SDK-478 keychain migration off main thread, one-shot gated, race-safe reads by joaodordio · Pull Request #1066 · Iterable/iterable-swift-sdk

joaodordio · 2026-05-21T15:54:48Z

🔹 Jira Ticket(s)

SDK-478

✏️ Description

What this changes

Three improvements to the keychain migration introduced in 6.6.6 (PR #997):

One-shot gated. A new keychainMigrationCompleted flag in LocalStorageProtocol (backed by UserDefaults) skips the migration on every cold start after the first successful run. The flag is read on the calling thread, but it is a single UserDefaults lookup, no keychain syscalls, so the hot path is effectively free.
First-launch cost stays on the calling thread, but only once. On the rare first launch after upgrading from a pre-isolated-keychain build the migration runs synchronously, because retrieveIdentifierData() runs immediately after updateSDKVersion() and must observe the migrated identity. Subsequent cold starts (the common case for every customer) pay zero migration cost.
Race-safe reads. IterableKeychain now serializes the migration (as a barrier write) against property reads/writes through a coordinatorQueue (DispatchQueue.concurrent). Reads run fully in parallel after migration completes; reads kicked off while migration is in flight block briefly behind the barrier and observe a consistent state. An internal migrationAttempted guard prevents the migration body from running twice within a single process lifetime if start() is invoked more than once before the UserDefaults flag is read back.

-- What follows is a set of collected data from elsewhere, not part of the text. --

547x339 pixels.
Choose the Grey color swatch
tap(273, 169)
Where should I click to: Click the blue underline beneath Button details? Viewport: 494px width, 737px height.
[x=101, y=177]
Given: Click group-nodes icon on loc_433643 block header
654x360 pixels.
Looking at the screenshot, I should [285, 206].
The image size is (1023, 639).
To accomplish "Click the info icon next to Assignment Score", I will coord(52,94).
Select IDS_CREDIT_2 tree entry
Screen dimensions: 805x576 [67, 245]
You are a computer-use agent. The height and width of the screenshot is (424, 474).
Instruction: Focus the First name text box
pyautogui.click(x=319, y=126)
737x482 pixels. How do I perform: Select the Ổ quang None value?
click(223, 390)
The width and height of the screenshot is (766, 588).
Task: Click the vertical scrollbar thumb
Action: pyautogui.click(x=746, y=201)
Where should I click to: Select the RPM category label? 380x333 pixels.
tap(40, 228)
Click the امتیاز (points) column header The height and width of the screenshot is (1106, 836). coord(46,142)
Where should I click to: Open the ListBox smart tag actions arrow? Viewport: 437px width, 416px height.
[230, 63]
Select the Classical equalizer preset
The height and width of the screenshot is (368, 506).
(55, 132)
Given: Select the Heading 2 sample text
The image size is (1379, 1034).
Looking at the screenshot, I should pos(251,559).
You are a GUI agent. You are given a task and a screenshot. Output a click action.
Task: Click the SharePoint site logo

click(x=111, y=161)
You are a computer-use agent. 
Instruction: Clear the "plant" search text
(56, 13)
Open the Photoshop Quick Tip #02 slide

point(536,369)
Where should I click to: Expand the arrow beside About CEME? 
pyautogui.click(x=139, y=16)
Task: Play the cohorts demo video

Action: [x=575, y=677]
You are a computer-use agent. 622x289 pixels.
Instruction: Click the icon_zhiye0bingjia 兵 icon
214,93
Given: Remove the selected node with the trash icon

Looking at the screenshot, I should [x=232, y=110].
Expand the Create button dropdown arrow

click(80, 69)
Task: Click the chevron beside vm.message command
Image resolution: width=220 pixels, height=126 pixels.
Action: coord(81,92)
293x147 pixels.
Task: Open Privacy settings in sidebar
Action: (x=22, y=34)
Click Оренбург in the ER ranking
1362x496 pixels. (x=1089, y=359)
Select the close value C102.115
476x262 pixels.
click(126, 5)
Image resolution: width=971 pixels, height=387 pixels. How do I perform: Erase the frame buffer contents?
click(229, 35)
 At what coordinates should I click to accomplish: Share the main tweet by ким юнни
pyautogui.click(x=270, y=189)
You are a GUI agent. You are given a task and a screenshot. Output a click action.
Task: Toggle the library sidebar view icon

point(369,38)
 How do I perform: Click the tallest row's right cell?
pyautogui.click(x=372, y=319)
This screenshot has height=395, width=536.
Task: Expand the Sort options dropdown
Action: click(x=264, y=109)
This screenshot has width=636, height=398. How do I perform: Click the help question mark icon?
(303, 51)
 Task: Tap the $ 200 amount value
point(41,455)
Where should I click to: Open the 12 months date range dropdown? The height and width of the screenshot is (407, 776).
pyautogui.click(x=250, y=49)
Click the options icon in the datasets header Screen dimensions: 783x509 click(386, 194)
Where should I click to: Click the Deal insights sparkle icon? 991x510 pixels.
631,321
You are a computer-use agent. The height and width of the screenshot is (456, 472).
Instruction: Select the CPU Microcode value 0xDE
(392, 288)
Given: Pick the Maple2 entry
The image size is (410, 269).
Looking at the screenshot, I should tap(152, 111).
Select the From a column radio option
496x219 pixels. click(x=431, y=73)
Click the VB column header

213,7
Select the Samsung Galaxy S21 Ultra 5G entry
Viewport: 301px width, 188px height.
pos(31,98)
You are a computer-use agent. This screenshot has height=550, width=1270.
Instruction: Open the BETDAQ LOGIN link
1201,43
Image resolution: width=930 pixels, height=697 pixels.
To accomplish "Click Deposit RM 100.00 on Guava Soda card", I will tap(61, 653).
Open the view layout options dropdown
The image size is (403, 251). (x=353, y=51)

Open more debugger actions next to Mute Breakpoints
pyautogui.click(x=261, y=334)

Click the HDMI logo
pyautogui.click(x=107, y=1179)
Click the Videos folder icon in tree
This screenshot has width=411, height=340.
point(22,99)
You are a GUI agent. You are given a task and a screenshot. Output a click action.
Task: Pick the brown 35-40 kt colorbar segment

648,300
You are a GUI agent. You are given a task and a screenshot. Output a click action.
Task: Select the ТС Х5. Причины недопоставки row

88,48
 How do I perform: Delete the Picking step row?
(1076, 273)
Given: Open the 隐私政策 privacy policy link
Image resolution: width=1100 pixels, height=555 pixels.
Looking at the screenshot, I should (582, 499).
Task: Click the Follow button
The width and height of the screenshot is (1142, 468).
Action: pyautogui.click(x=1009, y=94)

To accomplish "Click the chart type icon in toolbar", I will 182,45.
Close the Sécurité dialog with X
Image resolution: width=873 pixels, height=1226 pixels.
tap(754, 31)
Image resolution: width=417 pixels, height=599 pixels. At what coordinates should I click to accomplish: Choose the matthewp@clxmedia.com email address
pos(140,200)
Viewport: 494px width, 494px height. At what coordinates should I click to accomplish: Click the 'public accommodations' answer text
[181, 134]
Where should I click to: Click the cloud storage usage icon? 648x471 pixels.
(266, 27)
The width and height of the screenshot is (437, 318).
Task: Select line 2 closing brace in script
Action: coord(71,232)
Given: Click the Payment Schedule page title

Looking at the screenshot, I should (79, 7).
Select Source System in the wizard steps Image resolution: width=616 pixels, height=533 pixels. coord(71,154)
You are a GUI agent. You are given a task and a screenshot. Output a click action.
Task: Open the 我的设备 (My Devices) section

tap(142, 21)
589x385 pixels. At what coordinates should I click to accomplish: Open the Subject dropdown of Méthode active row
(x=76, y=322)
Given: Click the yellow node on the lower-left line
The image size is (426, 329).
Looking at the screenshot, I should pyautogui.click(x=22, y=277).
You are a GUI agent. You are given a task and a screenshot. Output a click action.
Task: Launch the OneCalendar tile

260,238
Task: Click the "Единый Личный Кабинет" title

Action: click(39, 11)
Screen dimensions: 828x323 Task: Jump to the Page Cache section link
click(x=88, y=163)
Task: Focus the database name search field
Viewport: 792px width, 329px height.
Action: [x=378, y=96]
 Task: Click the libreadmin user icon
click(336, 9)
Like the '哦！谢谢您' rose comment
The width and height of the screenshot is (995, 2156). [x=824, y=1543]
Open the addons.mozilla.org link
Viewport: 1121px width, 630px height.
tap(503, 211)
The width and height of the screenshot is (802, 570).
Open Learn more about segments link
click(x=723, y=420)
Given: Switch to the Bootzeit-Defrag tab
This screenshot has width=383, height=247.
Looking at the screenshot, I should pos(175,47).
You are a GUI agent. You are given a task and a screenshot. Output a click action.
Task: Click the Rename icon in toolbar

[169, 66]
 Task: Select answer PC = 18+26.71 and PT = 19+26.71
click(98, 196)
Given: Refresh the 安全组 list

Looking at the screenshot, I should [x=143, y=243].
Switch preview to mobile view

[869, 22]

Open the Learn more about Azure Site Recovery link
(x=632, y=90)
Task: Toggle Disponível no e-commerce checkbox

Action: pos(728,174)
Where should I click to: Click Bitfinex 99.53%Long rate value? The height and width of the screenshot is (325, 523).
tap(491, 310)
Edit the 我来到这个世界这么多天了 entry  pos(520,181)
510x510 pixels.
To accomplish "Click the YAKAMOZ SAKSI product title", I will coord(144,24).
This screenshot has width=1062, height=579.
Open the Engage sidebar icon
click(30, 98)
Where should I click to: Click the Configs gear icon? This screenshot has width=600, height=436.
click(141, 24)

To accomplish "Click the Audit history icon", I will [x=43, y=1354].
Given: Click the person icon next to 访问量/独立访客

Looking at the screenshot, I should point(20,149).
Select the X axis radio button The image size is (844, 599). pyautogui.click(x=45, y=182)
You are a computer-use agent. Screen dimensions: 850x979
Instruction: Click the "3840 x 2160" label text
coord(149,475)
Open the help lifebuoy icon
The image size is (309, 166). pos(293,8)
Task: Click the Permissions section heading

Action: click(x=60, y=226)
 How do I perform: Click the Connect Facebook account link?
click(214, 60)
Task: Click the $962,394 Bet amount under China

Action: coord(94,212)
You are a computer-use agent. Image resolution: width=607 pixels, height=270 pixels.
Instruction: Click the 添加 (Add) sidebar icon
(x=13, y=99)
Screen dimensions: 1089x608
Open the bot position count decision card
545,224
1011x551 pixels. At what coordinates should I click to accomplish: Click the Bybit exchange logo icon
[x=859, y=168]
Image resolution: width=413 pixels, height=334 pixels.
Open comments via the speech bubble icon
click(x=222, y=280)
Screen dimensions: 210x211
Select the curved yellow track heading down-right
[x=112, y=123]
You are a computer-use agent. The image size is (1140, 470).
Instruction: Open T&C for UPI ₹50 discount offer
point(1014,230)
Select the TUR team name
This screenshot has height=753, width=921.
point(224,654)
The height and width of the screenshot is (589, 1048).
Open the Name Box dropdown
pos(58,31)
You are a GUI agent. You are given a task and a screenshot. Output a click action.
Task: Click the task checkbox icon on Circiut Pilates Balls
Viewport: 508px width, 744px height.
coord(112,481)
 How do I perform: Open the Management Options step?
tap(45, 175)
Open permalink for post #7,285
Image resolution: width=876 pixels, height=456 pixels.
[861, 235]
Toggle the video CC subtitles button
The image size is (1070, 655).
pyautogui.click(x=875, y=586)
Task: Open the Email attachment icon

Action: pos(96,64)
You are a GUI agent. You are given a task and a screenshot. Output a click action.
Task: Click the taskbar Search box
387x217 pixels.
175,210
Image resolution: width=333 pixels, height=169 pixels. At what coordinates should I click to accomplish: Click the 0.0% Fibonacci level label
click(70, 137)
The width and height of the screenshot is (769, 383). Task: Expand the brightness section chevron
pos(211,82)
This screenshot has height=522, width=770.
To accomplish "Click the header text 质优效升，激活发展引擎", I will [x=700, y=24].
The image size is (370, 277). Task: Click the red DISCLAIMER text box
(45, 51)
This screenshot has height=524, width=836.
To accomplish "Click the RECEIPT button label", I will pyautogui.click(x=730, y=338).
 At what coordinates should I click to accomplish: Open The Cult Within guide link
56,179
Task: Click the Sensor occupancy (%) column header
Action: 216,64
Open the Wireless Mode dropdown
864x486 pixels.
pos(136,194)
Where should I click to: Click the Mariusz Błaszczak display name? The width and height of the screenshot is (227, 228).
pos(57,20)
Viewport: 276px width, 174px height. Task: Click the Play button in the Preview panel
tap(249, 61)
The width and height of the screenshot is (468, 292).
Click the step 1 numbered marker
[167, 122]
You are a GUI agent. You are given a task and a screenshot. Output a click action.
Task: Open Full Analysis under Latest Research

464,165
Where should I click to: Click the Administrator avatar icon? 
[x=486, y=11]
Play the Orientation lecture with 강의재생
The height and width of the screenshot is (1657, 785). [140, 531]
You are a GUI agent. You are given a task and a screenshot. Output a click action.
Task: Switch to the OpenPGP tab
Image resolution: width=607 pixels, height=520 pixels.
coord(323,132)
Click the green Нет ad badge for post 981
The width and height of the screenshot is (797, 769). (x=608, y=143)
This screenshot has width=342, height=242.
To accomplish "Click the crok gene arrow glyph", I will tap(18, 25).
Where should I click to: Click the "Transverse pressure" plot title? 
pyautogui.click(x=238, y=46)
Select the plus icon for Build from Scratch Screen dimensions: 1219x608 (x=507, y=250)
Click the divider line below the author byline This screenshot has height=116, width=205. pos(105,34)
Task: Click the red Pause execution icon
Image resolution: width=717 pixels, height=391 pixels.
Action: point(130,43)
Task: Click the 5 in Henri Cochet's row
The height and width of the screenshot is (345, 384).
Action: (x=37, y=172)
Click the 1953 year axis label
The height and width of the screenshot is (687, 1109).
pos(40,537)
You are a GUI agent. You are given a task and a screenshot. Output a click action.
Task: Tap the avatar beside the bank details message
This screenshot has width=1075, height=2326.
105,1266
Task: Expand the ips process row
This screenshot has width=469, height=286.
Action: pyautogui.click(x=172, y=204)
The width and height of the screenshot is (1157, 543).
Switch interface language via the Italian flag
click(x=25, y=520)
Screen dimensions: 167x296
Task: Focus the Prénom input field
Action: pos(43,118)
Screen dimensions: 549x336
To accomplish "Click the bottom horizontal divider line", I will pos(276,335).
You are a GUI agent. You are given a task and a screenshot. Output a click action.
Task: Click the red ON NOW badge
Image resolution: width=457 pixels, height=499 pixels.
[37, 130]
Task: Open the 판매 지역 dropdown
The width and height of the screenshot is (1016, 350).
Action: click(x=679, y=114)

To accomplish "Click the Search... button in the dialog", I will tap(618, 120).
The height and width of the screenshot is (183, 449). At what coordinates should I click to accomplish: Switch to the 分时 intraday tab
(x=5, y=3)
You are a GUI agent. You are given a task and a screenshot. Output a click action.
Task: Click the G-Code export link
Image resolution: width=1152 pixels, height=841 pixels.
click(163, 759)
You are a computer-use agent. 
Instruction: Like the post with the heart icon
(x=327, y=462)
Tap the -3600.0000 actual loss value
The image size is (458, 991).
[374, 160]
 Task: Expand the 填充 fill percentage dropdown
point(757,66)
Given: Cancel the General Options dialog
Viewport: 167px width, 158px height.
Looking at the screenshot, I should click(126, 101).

This PR also picks up a defensive crash guard from the unmerged commit b521d533 (guard !key.isEmpty on data/set/remove plus tighter SecItemCopyMatching status handling), adds non-success logging to KeychainWrapper.set / update so silent SecItemAdd/SecItemUpdate failures (e.g. entitlement issues) become observable in dev logs, and adds duration logging to IterableKeychain.migrateFromLegacy so future regressions of this shape surface immediately.

Why

The migration was introduced in commit 136ff643 (PR #997, Jan 2026) to isolate the keychain service name per bundle identifier and prevent cross-app keychain collisions. Functionally that change is correct and should stay. The runtime properties around how it is invoked surfaced during SDK-478 investigation:

It is called from InternalIterableAPI.updateSDKVersion(), which runs synchronously inside start() on the calling thread.
Cross-platform bridges (React Native and Flutter) invoke start() from DispatchQueue.main.async, so for those callers all of the migration's SecItem syscalls landed on the main thread.
The migration ran on every cold start regardless of whether there was anything to migrate, so even native iOS customers with no legacy data paid the cost every single launch.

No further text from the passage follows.